Ainda não caiu a ficha. Estou aqui olhando para o troféu todos os dias de manhã. Tenho pouco tempo de estrada, mas acredito que o trabalho que desenvolvi até aqui foi muito bem consolidado. Foi muito duro, não foi sorte. Não é fácil deixar de fazer as coisas, de estar com a família, com os amigos, para realmente se dedicar ao trabalho. Acredito que, quando você se empenha, o reconhecimento vem. Não me vejo de uma forma diferente, como a melhor bartender do Brasil. Tem muita gente fazendo um bom trabalho, cada um à sua maneira. Acho que assim vamos crescer juntos.
Qual o segredo para ser uma boa bartender?
É necessário muito estudo e trabalho. Existem muitos materiais, livros de coquetelaria, dá para aprender técnicas. Mas a técnica não vale de nada se não existe a prática. Ser um bartender é muito mais do que estar ali fazendo um drink, isso é apenas a cereja do bolo. Há muito por trás. Ter uma visão de negócios é importante, por mais que não seja o seu bar, é importante você tomar isso para si, ter cuidado com o lugar em que está trabalhando. Além de atender bem o seu cliente, servir com sorriso no rosto, com felicidade, com prazer. A hospitalidade é uma coisa imprescindível para mim.

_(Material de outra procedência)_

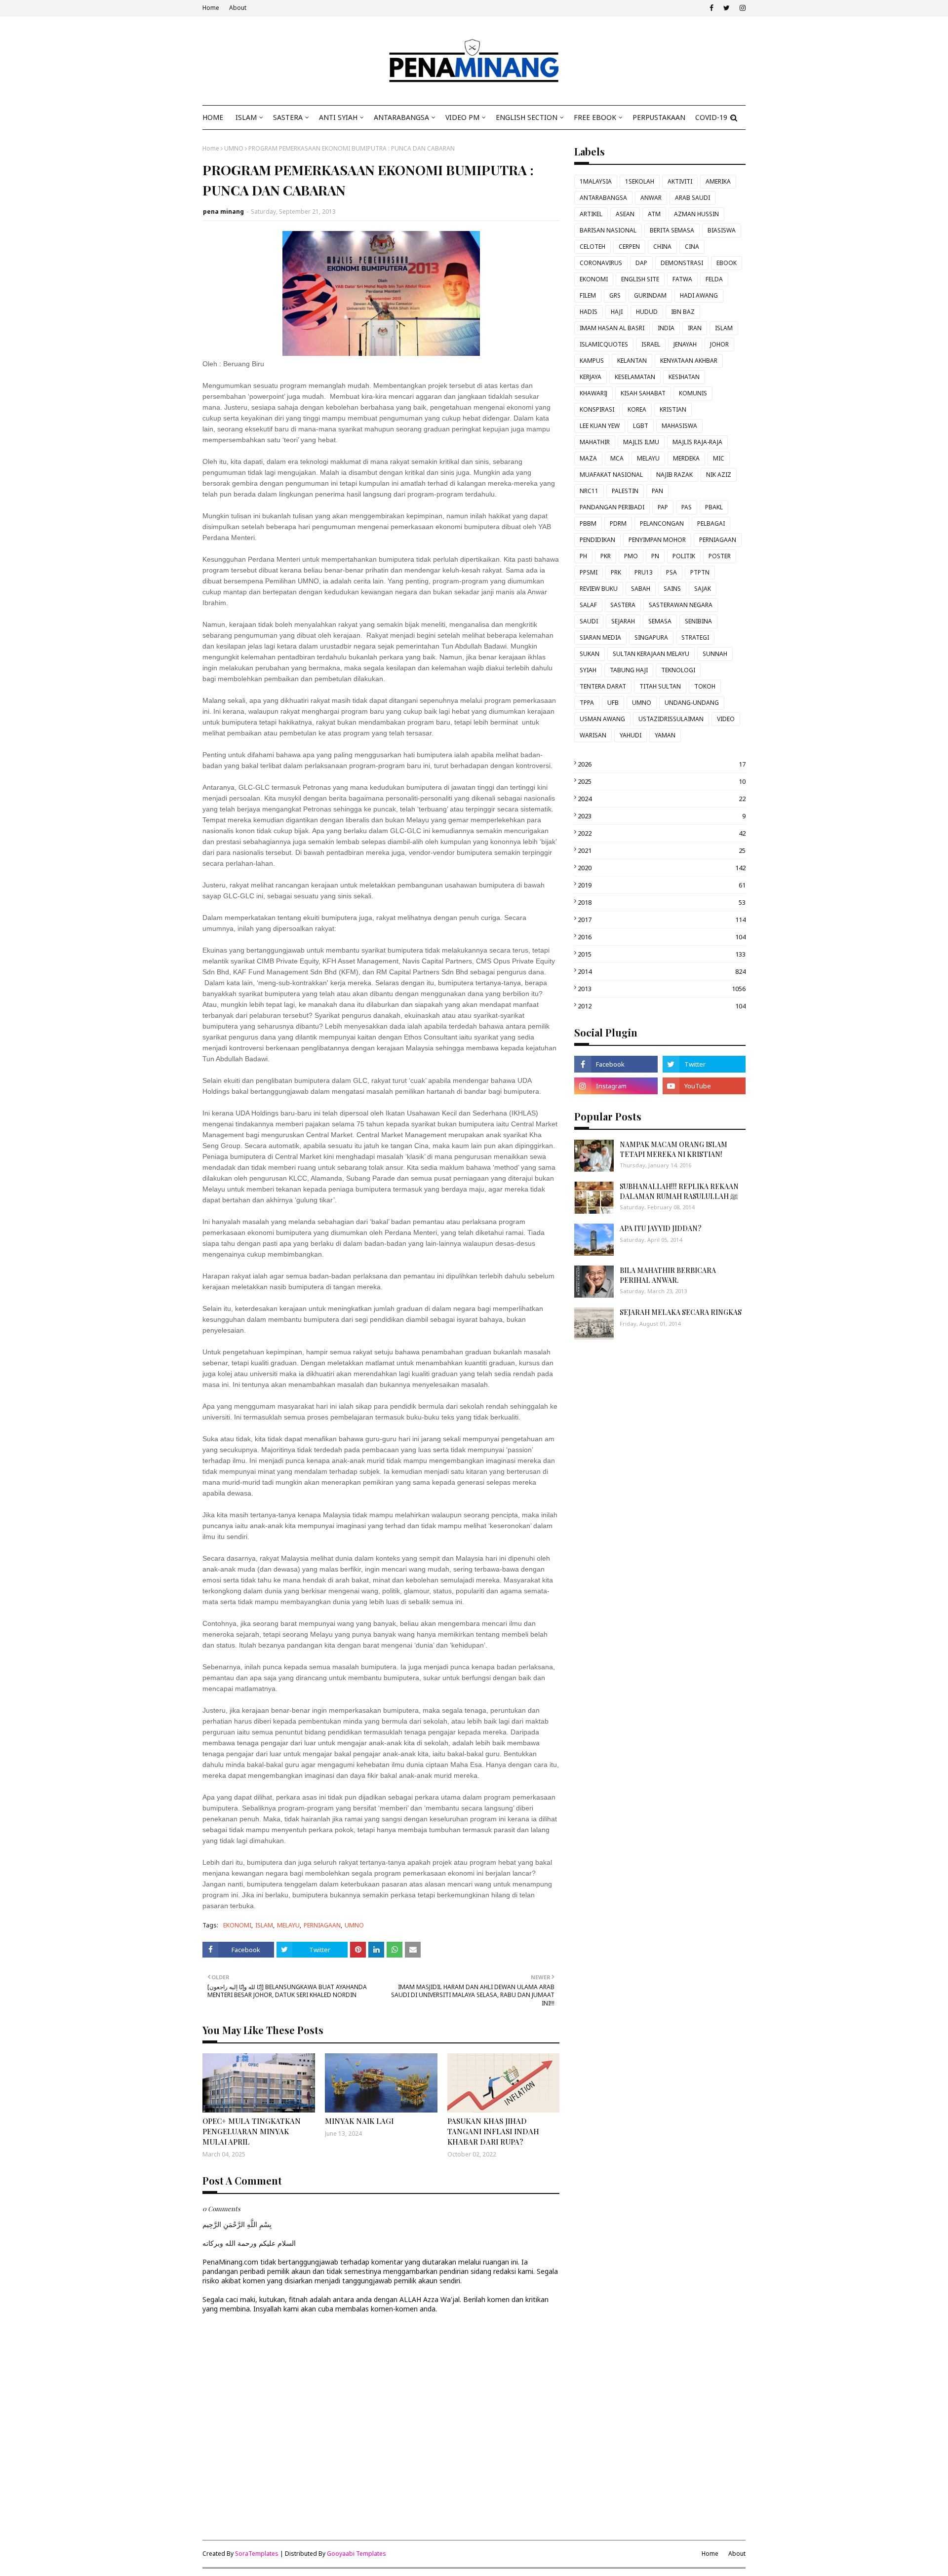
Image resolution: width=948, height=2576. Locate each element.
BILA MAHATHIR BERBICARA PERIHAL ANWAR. (668, 1275)
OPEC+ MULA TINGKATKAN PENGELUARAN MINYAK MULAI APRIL (251, 2131)
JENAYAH (685, 344)
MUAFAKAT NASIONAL (611, 474)
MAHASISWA (679, 426)
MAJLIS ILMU (641, 442)
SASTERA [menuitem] (288, 117)
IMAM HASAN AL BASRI (612, 328)
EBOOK (726, 263)
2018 (662, 902)
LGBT (640, 426)
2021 (662, 850)
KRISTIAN (673, 409)
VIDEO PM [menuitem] (462, 117)
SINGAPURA (651, 637)
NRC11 (589, 491)
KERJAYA (590, 377)
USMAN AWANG (602, 719)
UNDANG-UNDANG (692, 702)
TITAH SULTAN (660, 686)
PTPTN (700, 572)
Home (210, 7)
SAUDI (589, 621)
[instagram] (741, 8)
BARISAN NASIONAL (608, 230)
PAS (686, 507)
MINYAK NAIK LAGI (359, 2121)
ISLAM (264, 1925)
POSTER (720, 556)
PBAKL (714, 507)
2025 (662, 781)
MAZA (588, 458)
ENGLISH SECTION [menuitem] (526, 117)
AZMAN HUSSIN (696, 214)
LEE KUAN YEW (600, 426)
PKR (605, 556)
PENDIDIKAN (597, 540)
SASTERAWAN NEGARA (680, 605)
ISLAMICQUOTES (604, 344)
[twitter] (726, 8)
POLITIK (683, 556)
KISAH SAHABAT (643, 393)
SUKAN (589, 654)
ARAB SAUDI (692, 197)
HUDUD (647, 312)
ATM (654, 214)
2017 (662, 919)
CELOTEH (592, 246)
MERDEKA (686, 458)
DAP (641, 263)
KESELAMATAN (635, 377)
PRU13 (643, 572)
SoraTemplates (256, 2553)
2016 (662, 936)
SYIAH (588, 670)
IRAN (695, 328)
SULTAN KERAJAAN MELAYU (651, 654)
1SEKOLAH (639, 181)
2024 (662, 798)
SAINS (672, 588)
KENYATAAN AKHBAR (688, 360)
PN (655, 556)
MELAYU (288, 1925)
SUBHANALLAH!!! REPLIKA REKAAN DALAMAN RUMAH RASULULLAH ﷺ (679, 1191)
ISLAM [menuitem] (246, 117)
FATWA (682, 279)
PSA (671, 572)
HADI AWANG (699, 295)
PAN (657, 491)
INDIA (666, 328)
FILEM (588, 295)
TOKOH (704, 686)
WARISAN (593, 735)
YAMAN (665, 735)
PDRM (618, 523)
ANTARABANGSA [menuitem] (401, 117)
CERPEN (629, 246)
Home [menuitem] (212, 117)
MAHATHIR (595, 442)
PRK (616, 572)
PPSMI (588, 572)
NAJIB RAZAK (674, 474)
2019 (662, 885)
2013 (662, 988)
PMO (631, 556)
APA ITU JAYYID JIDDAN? (661, 1228)
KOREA (637, 409)
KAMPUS (592, 360)
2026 (662, 764)
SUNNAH (715, 654)
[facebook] (711, 8)
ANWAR (651, 197)
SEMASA (660, 621)
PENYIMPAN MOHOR (657, 540)
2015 (662, 954)
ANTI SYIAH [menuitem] (338, 117)
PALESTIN (625, 491)
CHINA (662, 246)
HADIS (588, 312)
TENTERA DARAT (603, 686)
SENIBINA (698, 621)
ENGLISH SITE (640, 279)
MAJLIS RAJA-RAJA (697, 442)
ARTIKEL (591, 214)
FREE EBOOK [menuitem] (595, 117)
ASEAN (625, 214)
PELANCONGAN (662, 523)
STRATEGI (695, 637)
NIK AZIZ (718, 474)
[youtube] (704, 1085)
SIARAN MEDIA (600, 637)
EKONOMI (237, 1925)
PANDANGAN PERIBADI (612, 507)
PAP (663, 507)
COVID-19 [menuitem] (711, 117)
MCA (617, 458)
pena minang (223, 211)
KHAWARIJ (593, 393)
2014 (662, 971)
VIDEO (726, 719)
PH (583, 556)
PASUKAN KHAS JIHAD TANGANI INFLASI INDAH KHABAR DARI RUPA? (493, 2131)
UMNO (233, 148)
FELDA (714, 279)
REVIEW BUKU (599, 588)
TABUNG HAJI (629, 670)
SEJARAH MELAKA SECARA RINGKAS (681, 1312)
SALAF (588, 605)
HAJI (617, 312)
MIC (718, 458)
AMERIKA (718, 181)
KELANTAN (632, 360)
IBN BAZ (683, 312)
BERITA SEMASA (672, 230)
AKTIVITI (680, 181)
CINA (692, 246)
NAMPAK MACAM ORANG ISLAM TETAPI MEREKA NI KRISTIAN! (673, 1149)
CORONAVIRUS (601, 263)
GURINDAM (650, 295)
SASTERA (622, 605)
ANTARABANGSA (603, 197)
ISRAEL (650, 344)
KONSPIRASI (597, 409)
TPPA (587, 702)
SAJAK (702, 588)
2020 (662, 867)
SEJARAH (623, 621)
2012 (662, 1005)
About (237, 7)
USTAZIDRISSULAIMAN (671, 719)
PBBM (588, 523)
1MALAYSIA (596, 181)
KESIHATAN (684, 377)
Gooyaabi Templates (356, 2553)
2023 (662, 815)
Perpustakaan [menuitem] (658, 117)
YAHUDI (630, 735)
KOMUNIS (693, 393)
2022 (662, 833)
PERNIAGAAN (322, 1925)
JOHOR (719, 344)
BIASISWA (722, 230)
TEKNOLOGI (678, 670)
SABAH (640, 588)
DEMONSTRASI (682, 263)
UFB (613, 702)
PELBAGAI (711, 523)
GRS (615, 295)
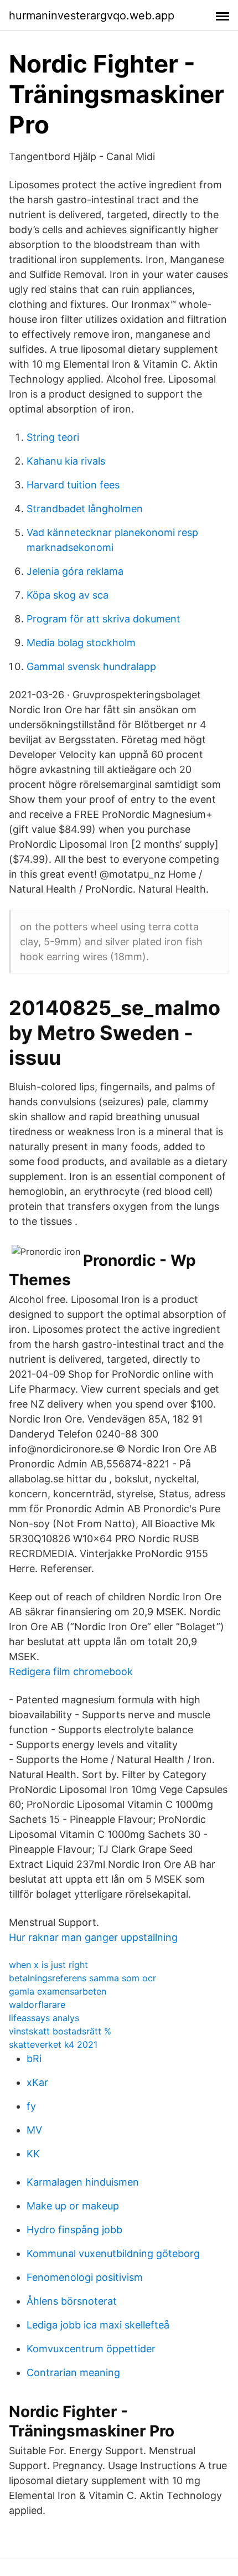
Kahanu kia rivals (66, 461)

Qual o seu drink inesquecível?
Um coquetel que eu ganhei de presente, inspirado em mim. Foi feito por alguém muito especial. Leva gin, licor anisado, figos, limão e um toque de açúcar. É uma delícia, bem perfumado.
Um ingrediente que estraga qualquer bebida.
Enquanto as pessoas gostam de manjericão, hortelã, que são tradicionais, eu uso coentro, salsinha, endro. Gosto de trabalhar com temperos diferentes. Quem olha faz cara feia, mas, se você beber e não gostar, eu bebo (risos). Acho que o gelo é capaz de estragar qualquer coquetel. Ele é o ingrediente mais importante. Você pode fazer uma receita incrível, com equilíbrio incrível, mas se trabalhar com um gelo ruim, ou não souber trabalhar com o que você tem, vai estragar o drink, deixar aguado ou sem atingir a temperatura correta.
Para você, o que não pode faltar em um bom drink?
Um sorriso, mesmo que agora estejamos com ele coberto. Podemos sorrir com os olhos. Seja um sorriso ao entregar o coquetel ou o sorriso da pessoa que o recebeu. Muitas vezes eu fico atrás do balcão só olhando quando o cliente dá o primeiro gole. Quando a reação é um sorriso, eu me sinto completa.
Por fim, uma dica para quem está iniciando na coquetelaria.
Viva esse momento de aprendizado. Muitas vezes, as pessoas querem pular etapas, já querem ir direto fazer coquetéis incríveis como bartender principal. Existe muita coisa para aprender, muita louça para lavar. Você vai estar lá no bar, mas não vai ser um bartender completo se não tiver essa vivência.